Under strict congressional sanctions against political assassinations, the CIA had refused to allow Rafe to go after the German-born terrorist. He had been forced to do it strictly on his own, without any of the resources the agency could have provided.
It had taken him more than a year to hunt down and execute Jorgensen. A year in which more innocent people had died. Now that the CIA was once more back in the game of tracking down terrorists, they were attempting to use Rafe to do the dirty work they had once professed to have no interest in.
The only remaining question was whether or not Griff had known what was going on. Or was Cabot simply another discarded weapon the agency had decided to pick up and point at a target they hadn’t been able to get by any other means?
“Then this should be safe as a church,” he said.

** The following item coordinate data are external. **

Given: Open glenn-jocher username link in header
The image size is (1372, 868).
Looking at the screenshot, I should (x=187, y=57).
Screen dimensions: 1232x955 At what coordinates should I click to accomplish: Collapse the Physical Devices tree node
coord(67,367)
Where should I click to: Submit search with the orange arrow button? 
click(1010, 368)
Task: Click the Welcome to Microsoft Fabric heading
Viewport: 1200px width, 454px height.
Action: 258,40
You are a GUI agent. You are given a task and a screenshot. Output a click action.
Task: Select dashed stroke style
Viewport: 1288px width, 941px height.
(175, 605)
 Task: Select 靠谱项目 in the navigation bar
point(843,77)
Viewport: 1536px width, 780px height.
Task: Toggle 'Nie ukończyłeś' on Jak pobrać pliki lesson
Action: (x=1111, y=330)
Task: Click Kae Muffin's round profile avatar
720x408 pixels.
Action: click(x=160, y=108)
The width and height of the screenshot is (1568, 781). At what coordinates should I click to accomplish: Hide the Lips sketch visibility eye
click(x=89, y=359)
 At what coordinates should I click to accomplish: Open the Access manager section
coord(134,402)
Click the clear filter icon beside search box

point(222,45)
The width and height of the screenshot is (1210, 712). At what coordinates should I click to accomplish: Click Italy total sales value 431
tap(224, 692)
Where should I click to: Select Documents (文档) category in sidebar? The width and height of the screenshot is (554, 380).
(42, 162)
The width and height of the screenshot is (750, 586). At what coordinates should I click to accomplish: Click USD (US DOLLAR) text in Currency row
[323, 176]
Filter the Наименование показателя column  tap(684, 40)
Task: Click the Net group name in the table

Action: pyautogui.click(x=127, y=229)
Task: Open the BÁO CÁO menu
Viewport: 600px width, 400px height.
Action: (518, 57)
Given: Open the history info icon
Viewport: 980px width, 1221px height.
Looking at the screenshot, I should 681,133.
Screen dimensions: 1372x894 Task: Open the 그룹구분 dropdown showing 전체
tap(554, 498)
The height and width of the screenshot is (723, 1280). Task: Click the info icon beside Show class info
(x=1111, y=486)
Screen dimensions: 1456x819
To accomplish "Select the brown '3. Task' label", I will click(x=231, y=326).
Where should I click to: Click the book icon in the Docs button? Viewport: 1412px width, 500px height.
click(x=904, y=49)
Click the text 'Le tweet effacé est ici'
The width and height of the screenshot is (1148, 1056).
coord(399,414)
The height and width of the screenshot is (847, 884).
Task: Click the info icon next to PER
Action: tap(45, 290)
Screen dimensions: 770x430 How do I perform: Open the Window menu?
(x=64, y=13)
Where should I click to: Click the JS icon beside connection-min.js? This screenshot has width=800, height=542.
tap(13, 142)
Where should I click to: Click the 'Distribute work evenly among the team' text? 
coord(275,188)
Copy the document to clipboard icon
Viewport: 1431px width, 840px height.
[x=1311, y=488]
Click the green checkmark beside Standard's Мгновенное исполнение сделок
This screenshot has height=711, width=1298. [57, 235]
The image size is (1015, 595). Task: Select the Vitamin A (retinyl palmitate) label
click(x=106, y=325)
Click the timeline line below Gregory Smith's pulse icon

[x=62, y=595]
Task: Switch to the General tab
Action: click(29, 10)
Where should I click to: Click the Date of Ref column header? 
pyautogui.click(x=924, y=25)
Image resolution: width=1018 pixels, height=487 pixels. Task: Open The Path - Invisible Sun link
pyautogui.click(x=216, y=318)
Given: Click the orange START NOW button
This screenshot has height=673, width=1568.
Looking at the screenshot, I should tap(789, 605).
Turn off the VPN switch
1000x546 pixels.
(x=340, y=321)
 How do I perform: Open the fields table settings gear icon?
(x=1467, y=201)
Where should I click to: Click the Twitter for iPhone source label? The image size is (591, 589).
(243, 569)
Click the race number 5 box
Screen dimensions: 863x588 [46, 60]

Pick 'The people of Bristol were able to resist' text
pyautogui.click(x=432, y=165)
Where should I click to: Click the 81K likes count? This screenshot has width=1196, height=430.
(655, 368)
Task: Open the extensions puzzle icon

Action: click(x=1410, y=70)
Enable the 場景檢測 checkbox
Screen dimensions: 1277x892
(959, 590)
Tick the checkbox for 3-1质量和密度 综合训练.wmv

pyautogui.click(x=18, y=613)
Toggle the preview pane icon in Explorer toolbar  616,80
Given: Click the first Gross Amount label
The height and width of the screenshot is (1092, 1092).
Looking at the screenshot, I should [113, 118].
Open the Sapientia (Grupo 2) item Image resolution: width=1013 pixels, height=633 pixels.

An impulsive rage was another by-product of the day at the embassy. Another thing he was constantly forced to try to control. He didn’t succeed this time.
He inserted the key and turned it, throwing open the motel room door. As he’d expected, absolutely nothing happened.
After all, they couldn’t afford to let something happen to him. He was a tool they needed. Elizabeth had been as well, only she had been used to lure him into the game.
If the trigger of the bomb this morning had been keyed to the frequency of her car remote, there was no possibility she would be hurt. Those sons of bitches had probably calibrated exactly how much C-4—or whatever the hell they were using these days—it would take to blow that building spectacularly without risking damage to someone standing where Elizabeth did every morning when she got out of her car.
She might have been hit by falling debris. Steiner would probably have been genuinely sorry if that had happened, but it wouldn’t have mattered in the grand scheme of things.
Elizabeth’s death would still have had the effect they were hoping for. They wanted Rafe to react just as he had reacted to the embassy bombing. They wanted him to go after the bastard who had done it. To hunt him down and kill him as he had killed Gunther Jorgensen.